Text provided »
______________________________

Herd immunity is the threshold of population immunity to a disease that must be achieved in order to bring an epidemic under control and limit onward transmission in the population. In this paper, researchers demonstrated the importance of real-world assumptions like age-dependent susceptibility to infection, age-dependent probability of transmission, and age-specific contact patterns on the calculation of herd immunity thresholds. After accounting for realistic variation in age and contact patterns, they conclude that the herd immunity threshold that must be achieved to prevent a second large wave of COVID-19 may be lower than projections from models that do not account for this age-specific variability in disease transmission. However, results are not meant to be interpreted as exact values, and should be interpreted qualitatively.

Study design

Modeling/Simulation

Study population and setting

Authors used a Susceptible-Exposed-Infectious-Recovered (SEIR) mathematical model in a generic population that included six age cohorts, three social activity levels (high, normal, low), and “preventive measures” to 1) demonstrate the effectiveness of the interventions; and 2) how herd immunity to SARS-CoV-2 is affected by different population structures. Authors varied the effectiveness of the preventive measures, but did not specify explicit interventions. Assuming an R0 (basic reproductive number) of 2.5 and introduction of the virus on February 15, 2020, authors modeled differences in effectiveness and disease-induced herd immunity assuming homogenous and heterogenous (varying population mixing by age only, activity levels only, or both) populations.

Summary of Main Findings

Models demonstrated that herd immunity levels were lower among a non-homogenous population (i.e., one of the mixed population structures described above) compared to a homogenous population; mixing both age and activity levels decreased the herd immunity level by 17 percentage points (60% vs 43%). Mixing only activity levels resulted in a greater reduction in disease-induced herd immunity levels compared to mixing age groups only (46.3% vs 55.8%). Assuming preventive measures are put in place one month after virus introduction (March 15, 2020) and lifted almost two months later (June 30, 2020), preventive measures reduced the size and delayed the timing of the peak. In the scenario with the most restrictive preventive measures, lifting these resulted in a clear second wave of infections.

______________________________

Work order »
Can you reproduce, word for word, the stretch of the herd immunity summary from "Summary of Main" through "wave of infections."?

Extracted entries »
______________________________

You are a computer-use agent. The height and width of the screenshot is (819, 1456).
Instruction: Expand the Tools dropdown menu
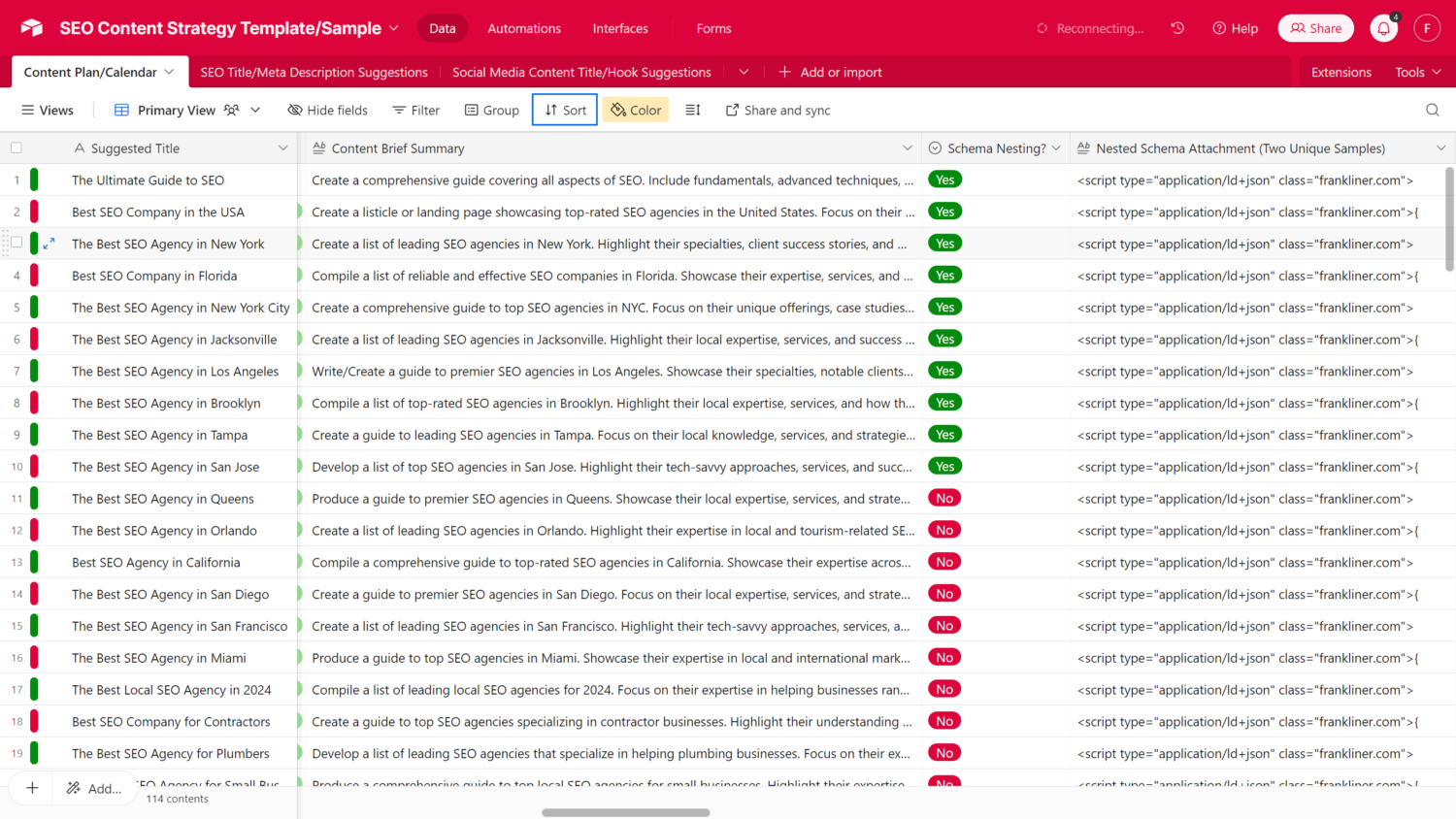1417,72
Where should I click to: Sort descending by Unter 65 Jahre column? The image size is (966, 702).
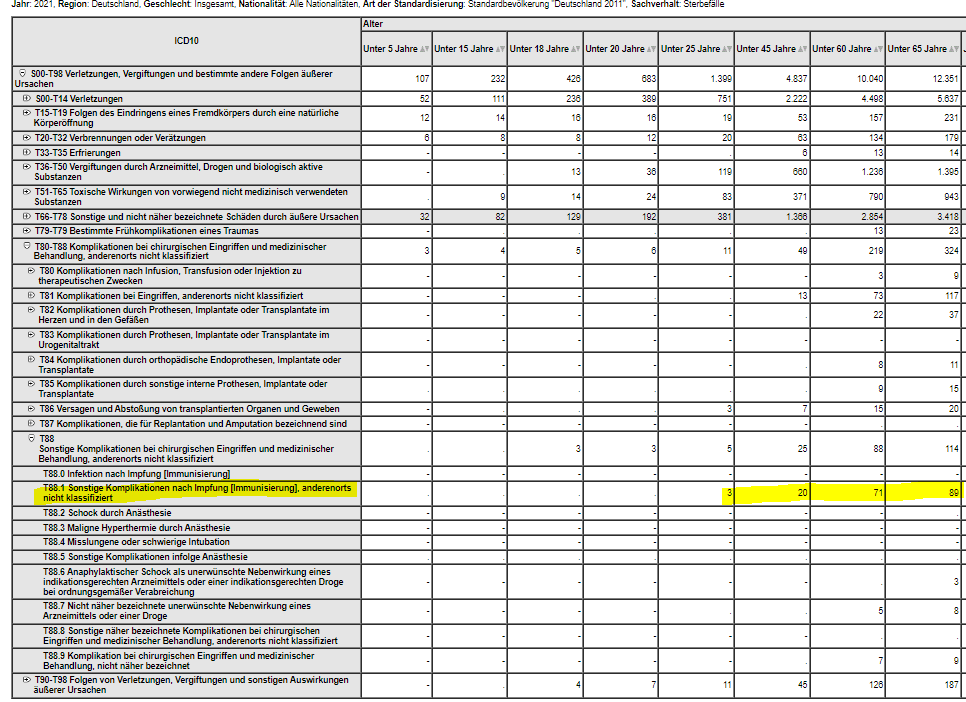point(954,49)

______________________________

Problem solution »
Summary of Main Findings

Models demonstrated that herd immunity levels were lower among a non-homogenous population (i.e., one of the mixed population structures described above) compared to a homogenous population; mixing both age and activity levels decreased the herd immunity level by 17 percentage points (60% vs 43%). Mixing only activity levels resulted in a greater reduction in disease-induced herd immunity levels compared to mixing age groups only (46.3% vs 55.8%). Assuming preventive measures are put in place one month after virus introduction (March 15, 2020) and lifted almost two months later (June 30, 2020), preventive measures reduced the size and delayed the timing of the peak. In the scenario with the most restrictive preventive measures, lifting these resulted in a clear second wave of infections.